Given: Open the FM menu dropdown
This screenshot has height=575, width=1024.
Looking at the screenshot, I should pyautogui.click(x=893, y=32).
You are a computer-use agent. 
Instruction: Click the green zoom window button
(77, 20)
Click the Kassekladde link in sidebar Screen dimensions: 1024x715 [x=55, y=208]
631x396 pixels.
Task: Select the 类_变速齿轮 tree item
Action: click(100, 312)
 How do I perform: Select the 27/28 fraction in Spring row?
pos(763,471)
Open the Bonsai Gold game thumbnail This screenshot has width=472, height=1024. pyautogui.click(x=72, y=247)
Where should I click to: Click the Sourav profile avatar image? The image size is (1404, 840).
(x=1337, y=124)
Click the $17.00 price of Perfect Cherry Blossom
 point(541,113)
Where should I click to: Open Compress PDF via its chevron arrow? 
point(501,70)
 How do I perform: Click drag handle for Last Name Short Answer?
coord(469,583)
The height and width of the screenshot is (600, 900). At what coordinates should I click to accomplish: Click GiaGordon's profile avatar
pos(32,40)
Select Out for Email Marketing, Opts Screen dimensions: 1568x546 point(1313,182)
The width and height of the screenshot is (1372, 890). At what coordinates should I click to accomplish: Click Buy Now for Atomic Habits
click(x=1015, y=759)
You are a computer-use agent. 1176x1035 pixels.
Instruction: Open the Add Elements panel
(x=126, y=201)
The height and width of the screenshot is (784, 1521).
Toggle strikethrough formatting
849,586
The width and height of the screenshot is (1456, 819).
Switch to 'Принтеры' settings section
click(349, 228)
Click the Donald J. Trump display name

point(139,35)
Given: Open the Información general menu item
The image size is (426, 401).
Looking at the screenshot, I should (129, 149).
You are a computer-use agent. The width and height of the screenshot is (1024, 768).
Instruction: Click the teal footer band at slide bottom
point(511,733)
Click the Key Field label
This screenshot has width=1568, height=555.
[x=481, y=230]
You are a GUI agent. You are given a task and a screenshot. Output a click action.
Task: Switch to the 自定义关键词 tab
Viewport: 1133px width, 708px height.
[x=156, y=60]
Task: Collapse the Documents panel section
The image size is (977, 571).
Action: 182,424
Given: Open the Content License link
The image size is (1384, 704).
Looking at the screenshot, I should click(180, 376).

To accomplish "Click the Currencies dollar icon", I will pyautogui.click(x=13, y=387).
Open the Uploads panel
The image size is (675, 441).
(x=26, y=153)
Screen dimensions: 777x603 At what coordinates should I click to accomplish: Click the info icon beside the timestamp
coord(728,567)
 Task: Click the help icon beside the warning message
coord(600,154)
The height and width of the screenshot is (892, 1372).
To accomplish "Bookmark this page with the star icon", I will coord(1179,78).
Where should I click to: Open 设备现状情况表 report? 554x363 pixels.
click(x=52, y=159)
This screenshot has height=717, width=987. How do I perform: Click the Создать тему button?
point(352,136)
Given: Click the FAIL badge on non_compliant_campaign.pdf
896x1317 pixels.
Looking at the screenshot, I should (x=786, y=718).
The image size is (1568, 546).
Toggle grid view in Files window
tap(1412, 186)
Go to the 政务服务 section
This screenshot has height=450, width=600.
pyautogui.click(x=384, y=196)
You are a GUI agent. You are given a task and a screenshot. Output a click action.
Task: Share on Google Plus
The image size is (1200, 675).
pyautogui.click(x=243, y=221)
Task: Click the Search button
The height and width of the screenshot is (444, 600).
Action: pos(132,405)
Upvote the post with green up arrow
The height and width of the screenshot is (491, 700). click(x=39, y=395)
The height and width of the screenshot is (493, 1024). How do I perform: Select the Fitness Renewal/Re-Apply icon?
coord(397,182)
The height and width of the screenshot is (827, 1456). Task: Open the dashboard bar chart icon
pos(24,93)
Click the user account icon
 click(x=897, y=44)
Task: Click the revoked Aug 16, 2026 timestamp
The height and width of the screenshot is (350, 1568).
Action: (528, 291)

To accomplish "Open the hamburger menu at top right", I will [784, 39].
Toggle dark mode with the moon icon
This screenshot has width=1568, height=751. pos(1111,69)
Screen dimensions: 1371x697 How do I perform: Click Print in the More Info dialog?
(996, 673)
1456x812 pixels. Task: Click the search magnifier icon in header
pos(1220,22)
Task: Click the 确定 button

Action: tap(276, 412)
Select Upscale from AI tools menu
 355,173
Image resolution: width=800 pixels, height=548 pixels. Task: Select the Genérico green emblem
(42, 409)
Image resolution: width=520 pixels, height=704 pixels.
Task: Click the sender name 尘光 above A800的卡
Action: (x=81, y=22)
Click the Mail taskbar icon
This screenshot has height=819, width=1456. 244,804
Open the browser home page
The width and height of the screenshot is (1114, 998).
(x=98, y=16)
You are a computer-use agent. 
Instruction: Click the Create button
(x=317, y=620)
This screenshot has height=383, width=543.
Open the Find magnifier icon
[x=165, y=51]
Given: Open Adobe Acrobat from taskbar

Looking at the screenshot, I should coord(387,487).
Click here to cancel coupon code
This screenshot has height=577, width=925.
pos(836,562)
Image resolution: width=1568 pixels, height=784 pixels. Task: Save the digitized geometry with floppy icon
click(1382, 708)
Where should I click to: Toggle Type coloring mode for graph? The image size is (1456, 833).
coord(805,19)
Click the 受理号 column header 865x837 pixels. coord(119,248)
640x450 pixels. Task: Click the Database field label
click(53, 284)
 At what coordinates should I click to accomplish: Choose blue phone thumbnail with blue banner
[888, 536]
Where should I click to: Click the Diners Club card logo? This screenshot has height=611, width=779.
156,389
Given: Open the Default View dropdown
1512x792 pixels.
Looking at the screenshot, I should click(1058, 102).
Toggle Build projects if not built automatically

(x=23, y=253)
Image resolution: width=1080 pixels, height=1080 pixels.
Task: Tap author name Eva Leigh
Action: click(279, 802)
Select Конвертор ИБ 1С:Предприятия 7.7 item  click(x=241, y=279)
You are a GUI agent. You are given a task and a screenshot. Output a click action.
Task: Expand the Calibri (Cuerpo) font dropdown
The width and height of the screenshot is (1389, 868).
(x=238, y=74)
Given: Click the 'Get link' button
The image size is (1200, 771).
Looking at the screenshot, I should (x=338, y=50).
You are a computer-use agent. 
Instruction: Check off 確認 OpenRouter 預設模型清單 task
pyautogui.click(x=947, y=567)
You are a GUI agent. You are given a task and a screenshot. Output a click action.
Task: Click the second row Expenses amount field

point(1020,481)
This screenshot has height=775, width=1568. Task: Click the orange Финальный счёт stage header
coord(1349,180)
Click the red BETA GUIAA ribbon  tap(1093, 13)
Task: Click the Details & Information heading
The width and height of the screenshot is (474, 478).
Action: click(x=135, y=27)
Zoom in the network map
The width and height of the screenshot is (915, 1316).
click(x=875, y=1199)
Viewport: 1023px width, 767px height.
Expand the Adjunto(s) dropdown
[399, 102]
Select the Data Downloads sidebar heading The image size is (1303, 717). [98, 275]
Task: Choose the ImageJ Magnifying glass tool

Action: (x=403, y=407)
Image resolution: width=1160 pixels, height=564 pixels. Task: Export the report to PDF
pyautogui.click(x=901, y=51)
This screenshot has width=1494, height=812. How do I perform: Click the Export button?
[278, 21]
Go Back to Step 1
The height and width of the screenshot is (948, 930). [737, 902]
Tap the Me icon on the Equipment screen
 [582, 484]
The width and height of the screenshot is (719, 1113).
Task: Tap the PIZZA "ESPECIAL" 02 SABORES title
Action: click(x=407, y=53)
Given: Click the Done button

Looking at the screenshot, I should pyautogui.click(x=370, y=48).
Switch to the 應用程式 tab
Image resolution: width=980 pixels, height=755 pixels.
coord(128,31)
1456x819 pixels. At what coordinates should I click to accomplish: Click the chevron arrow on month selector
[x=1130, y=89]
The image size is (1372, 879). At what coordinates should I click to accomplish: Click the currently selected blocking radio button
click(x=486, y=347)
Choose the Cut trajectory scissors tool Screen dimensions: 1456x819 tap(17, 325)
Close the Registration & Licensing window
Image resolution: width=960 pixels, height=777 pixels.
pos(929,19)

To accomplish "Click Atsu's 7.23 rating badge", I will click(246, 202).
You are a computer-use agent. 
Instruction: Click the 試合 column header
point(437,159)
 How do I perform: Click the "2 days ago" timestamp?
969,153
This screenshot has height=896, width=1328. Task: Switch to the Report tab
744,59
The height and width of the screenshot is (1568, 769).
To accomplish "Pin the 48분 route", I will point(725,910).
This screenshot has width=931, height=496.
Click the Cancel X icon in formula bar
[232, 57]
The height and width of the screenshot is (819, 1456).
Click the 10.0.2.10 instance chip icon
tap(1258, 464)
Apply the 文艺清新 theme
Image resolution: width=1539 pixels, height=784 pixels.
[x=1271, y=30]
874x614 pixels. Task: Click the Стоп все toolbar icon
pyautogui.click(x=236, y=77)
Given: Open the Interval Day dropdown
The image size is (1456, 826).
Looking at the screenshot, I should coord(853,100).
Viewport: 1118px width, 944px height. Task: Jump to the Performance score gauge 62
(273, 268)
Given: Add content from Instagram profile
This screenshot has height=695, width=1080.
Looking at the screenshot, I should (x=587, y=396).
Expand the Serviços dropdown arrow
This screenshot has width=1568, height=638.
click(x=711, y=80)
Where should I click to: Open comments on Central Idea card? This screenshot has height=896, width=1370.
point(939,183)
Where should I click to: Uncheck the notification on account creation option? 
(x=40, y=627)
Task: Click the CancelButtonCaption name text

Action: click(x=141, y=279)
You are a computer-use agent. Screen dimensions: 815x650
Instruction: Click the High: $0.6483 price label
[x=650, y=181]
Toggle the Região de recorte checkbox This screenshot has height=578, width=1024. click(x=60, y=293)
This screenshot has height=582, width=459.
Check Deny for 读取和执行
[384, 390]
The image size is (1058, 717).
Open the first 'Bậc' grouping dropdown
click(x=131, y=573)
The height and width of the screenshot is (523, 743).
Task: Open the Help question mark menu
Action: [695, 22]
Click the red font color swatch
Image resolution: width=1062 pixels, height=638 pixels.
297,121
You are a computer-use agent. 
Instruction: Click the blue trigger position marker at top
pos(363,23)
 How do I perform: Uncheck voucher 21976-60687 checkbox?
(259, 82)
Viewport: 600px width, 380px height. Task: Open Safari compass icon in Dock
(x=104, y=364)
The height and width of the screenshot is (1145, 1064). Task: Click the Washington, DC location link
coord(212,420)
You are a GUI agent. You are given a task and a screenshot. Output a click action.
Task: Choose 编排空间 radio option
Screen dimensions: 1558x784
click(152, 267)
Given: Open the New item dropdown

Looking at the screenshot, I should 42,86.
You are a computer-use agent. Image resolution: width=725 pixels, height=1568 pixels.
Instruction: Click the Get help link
____________
> Task
Please rewrite the lines above as a JSON list of strings, one string per line, starting with the first line and going on through the line with "[x=481, y=230]". Leave out blank lines.

> Expected answer
[
  "Given: Open the FM menu dropdown",
  "This screenshot has height=575, width=1024.",
  "Looking at the screenshot, I should pyautogui.click(x=893, y=32).",
  "You are a computer-use agent. ",
  "Instruction: Click the green zoom window button",
  "(77, 20)",
  "Click the Kassekladde link in sidebar Screen dimensions: 1024x715 [x=55, y=208]",
  "631x396 pixels.",
  "Task: Select the 类_变速齿轮 tree item",
  "Action: click(100, 312)",
  " How do I perform: Select the 27/28 fraction in Spring row?",
  "pos(763,471)",
  "Open the Bonsai Gold game thumbnail This screenshot has width=472, height=1024. pyautogui.click(x=72, y=247)",
  "Where should I click to: Click the Sourav profile avatar image? The image size is (1404, 840).",
  "(x=1337, y=124)",
  "Click the $17.00 price of Perfect Cherry Blossom",
  " point(541,113)",
  "Where should I click to: Open Compress PDF via its chevron arrow? ",
  "point(501,70)",
  " How do I perform: Click drag handle for Last Name Short Answer?",
  "coord(469,583)",
  "The height and width of the screenshot is (600, 900). At what coordinates should I click to accomplish: Click GiaGordon's profile avatar",
  "pos(32,40)",
  "Select Out for Email Marketing, Opts Screen dimensions: 1568x546 point(1313,182)",
  "The width and height of the screenshot is (1372, 890). At what coordinates should I click to accomplish: Click Buy Now for Atomic Habits",
  "click(x=1015, y=759)",
  "You are a computer-use agent. 1176x1035 pixels.",
  "Instruction: Open the Add Elements panel",
  "(x=126, y=201)",
  "The height and width of the screenshot is (784, 1521).",
  "Toggle strikethrough formatting",
  "849,586",
  "The width and height of the screenshot is (1456, 819).",
  "Switch to 'Принтеры' settings section",
  "click(349, 228)",
  "Click the Donald J. Trump display name",
  "point(139,35)",
  "Given: Open the Información general menu item",
  "The image size is (426, 401).",
  "Looking at the screenshot, I should (129, 149).",
  "You are a computer-use agent. The width and height of the screenshot is (1024, 768).",
  "Instruction: Click the teal footer band at slide bottom",
  "point(511,733)",
  "Click the Key Field label",
  "This screenshot has width=1568, height=555.",
  "[x=481, y=230]"
]